---------- Given information

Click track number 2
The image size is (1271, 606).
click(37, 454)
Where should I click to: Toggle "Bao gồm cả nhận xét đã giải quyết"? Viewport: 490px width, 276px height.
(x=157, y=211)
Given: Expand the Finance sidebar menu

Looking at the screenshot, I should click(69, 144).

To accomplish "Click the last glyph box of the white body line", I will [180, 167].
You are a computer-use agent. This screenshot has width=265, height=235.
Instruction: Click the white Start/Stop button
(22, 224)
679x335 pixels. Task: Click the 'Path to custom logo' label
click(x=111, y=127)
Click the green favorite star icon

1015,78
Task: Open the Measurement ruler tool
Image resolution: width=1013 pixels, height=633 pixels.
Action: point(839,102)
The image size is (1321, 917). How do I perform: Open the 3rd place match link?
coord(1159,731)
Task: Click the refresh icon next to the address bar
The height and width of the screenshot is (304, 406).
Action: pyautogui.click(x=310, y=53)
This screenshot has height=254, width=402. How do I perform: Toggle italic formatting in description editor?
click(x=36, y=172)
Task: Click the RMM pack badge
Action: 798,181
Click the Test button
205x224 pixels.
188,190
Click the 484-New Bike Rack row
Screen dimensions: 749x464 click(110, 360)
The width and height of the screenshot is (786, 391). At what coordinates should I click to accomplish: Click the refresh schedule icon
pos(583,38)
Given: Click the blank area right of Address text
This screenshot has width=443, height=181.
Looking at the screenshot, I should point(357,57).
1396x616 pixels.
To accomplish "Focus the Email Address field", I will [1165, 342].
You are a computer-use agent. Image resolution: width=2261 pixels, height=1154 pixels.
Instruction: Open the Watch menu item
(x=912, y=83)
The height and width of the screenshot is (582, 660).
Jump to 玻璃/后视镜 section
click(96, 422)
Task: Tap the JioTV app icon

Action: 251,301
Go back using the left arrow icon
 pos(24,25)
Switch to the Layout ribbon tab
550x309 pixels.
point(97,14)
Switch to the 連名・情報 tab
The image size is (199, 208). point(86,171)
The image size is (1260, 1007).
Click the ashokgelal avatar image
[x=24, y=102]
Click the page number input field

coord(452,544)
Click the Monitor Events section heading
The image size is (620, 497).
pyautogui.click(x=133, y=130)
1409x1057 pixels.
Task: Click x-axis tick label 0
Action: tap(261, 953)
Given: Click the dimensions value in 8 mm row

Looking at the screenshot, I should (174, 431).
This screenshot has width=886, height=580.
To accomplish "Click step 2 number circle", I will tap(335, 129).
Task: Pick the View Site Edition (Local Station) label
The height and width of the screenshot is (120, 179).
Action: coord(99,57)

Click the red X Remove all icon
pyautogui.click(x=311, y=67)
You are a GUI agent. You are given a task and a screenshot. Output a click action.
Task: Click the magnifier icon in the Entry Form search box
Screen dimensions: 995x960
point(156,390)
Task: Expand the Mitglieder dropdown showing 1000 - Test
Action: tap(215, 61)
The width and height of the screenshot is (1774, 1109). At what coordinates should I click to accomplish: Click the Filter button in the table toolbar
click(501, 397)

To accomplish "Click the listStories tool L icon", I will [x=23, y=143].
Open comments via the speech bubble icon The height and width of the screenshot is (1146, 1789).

--------------------

What is expected -> Arrange every line of the records above as a numbered list, omitting any blank lines.

Exercise output ->
1. Click track number 2
2. The image size is (1271, 606).
3. click(37, 454)
4. Where should I click to: Toggle "Bao gồm cả nhận xét đã giải quyết"? Viewport: 490px width, 276px height.
5. (x=157, y=211)
6. Given: Expand the Finance sidebar menu
7. Looking at the screenshot, I should click(69, 144).
8. To accomplish "Click the last glyph box of the white body line", I will [180, 167].
9. You are a computer-use agent. This screenshot has width=265, height=235.
10. Instruction: Click the white Start/Stop button
11. (22, 224)
12. 679x335 pixels. Task: Click the 'Path to custom logo' label
13. click(x=111, y=127)
14. Click the green favorite star icon
15. 1015,78
16. Task: Open the Measurement ruler tool
17. Image resolution: width=1013 pixels, height=633 pixels.
18. Action: point(839,102)
19. The image size is (1321, 917). How do I perform: Open the 3rd place match link?
20. coord(1159,731)
21. Task: Click the refresh icon next to the address bar
22. The height and width of the screenshot is (304, 406).
23. Action: pyautogui.click(x=310, y=53)
24. This screenshot has height=254, width=402. How do I perform: Toggle italic formatting in description editor?
25. click(x=36, y=172)
26. Task: Click the RMM pack badge
27. Action: 798,181
28. Click the Test button
29. 205x224 pixels.
30. 188,190
31. Click the 484-New Bike Rack row
32. Screen dimensions: 749x464 click(110, 360)
33. The width and height of the screenshot is (786, 391). At what coordinates should I click to accomplish: Click the refresh schedule icon
34. pos(583,38)
35. Given: Click the blank area right of Address text
36. This screenshot has width=443, height=181.
37. Looking at the screenshot, I should point(357,57).
38. 1396x616 pixels.
39. To accomplish "Focus the Email Address field", I will [1165, 342].
40. You are a computer-use agent. Image resolution: width=2261 pixels, height=1154 pixels.
41. Instruction: Open the Watch menu item
42. (x=912, y=83)
43. The height and width of the screenshot is (582, 660).
44. Jump to 玻璃/后视镜 section
45. click(96, 422)
46. Task: Tap the JioTV app icon
47. Action: 251,301
48. Go back using the left arrow icon
49.  pos(24,25)
50. Switch to the Layout ribbon tab
51. 550x309 pixels.
52. point(97,14)
53. Switch to the 連名・情報 tab
54. The image size is (199, 208). point(86,171)
55. The image size is (1260, 1007).
56. Click the ashokgelal avatar image
57. [x=24, y=102]
58. Click the page number input field
59. coord(452,544)
60. Click the Monitor Events section heading
61. The image size is (620, 497).
62. pyautogui.click(x=133, y=130)
63. 1409x1057 pixels.
64. Task: Click x-axis tick label 0
65. Action: tap(261, 953)
66. Given: Click the dimensions value in 8 mm row
67. Looking at the screenshot, I should (174, 431).
68. This screenshot has width=886, height=580.
69. To accomplish "Click step 2 number circle", I will tap(335, 129).
70. Task: Pick the View Site Edition (Local Station) label
71. The height and width of the screenshot is (120, 179).
72. Action: coord(99,57)
73. Click the red X Remove all icon
74. pyautogui.click(x=311, y=67)
75. You are a GUI agent. You are given a task and a screenshot. Output a click action.
76. Task: Click the magnifier icon in the Entry Form search box
77. Screen dimensions: 995x960
78. point(156,390)
79. Task: Expand the Mitglieder dropdown showing 1000 - Test
80. Action: tap(215, 61)
81. The width and height of the screenshot is (1774, 1109). At what coordinates should I click to accomplish: Click the Filter button in the table toolbar
82. click(501, 397)
83. To accomplish "Click the listStories tool L icon", I will [x=23, y=143].
84. Open comments via the speech bubble icon The height and width of the screenshot is (1146, 1789).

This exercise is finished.